Fontaine Aréthuse Courances
et le fleuve Alphée
3 SEPTEMBRE 2010
HADRIEN
OVIDE
LAISSER UN COMMENTAIRE
« Cérès la nourricière, qui a retrouvé la paix depuis qu’on lui a rendu sa fille, veut savoir pour quelle raison tu t’enfuis, Aréthuse, et pourquoi tu es une source sacrée. Les eaux se turent et, du fond de la source, la nymphe leva la tête et, après avoir séché de sa main sa verte chevelure, elle conta les amours anciennes du fleuve d’Elide.

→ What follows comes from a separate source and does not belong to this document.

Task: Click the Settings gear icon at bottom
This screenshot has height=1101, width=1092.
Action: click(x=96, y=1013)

« J’étais l’une des nymphes qui habitent l’Achaïe, dit-elle ; nulle autre ne parcourut avec plus d’ardeur les bois, nulle autre avec plus d’ardeur ne tendait les rets. Mais, bien que jamais je n’aie recherché une renommée de beauté, malgré mon courage, c’est d’être belle que j’avais la réputation. Et moi, de cette figure, objet de trop de louanges, je ne tirais aucune vanité et, de ces attraits qui font d’ordinaire la joie des autres, dans mon agreste simplicité je rougissais, et m’imaginais que plaire était un crime. Lasse, je revenais, je m’en souviens, de la forêt de Stymphale [ville d'Arcadie (centre du Péloponnèse) ; cf. carte ci-dessous]. Il faisait chaud et la fatigue redoublait l’accablement de la chaleur. Je trouve sur ma route un fleuve aux eaux coulant sans remous, sans murmure, transparentes jusqu’à leur lit même, au travers desquelles on pouvait, jusqu’au fond, compter tous les cailloux, et dont on aurait eu peine à croire qu’elles coulaient. Des saules au blanc feuillage, des peupliers nourris par l’onde dispensaient aux pentes de ses rives un ombrage dû aux seuls soins de la nature.

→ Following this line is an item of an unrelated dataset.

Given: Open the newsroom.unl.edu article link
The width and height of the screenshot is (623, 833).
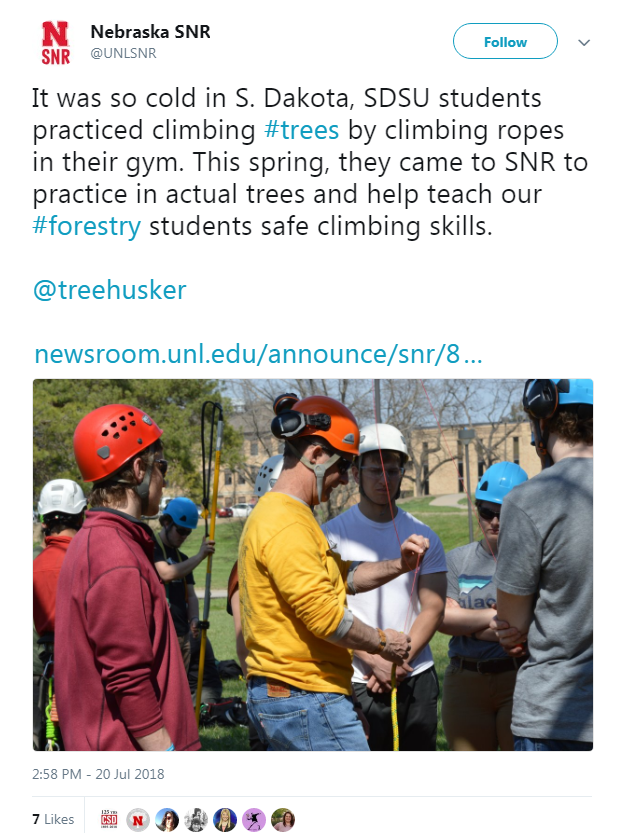Looking at the screenshot, I should (x=258, y=354).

Je m’approchai et commençai par y baigner la plante de mes pieds, puis ma jambe jusqu’au jarret ; cela ne me suffit pas : je dénoue ma ceinture, je dépose mes souples voiles sur la branche courbée d’un saule, et, nue, je me plonge dans l’eau. Tandis que je la bats, la ramène sur moi, la fendant de mille manières, que, les bras hors de l’onde, je les agite en tous sens, il me sembla entendre je ne sais quel murmure venu du milieu du gouffre. Effrayée, je prends pied sur le bord de la rive la plus proche : "Où vas-tu si vite, Aréthuse ? m’avait dit Alphée du sein de ses eaux. Où vas-tu si vite », m’avait-il répété d’une voix rauque. Telle que j’étais, je fuis sans vêtements : c’est sur l’autre rive que je les avais laissés. Il ne m’en poursuit qu’avec plus d’ardeur, brûlant de désirs que, parce que j’étais nue, je lui parus plus prête à satisfaire. Je courais, et lui, sauvagement, me presse, comme, d’une aile tremblante, les colombes fuient l’épervier, comme l’épervier presse les tremblantes colombes. Jusque sous les murs d’Orchomène et de Psophis, jusqu’au Cyllène [montagne au nord du Péloponnèse], aux retraites du Ménale, au frais Erymanthe, à Elis [voir carte], j’eus la force de courir, et il ne me gagna pas de vitesse.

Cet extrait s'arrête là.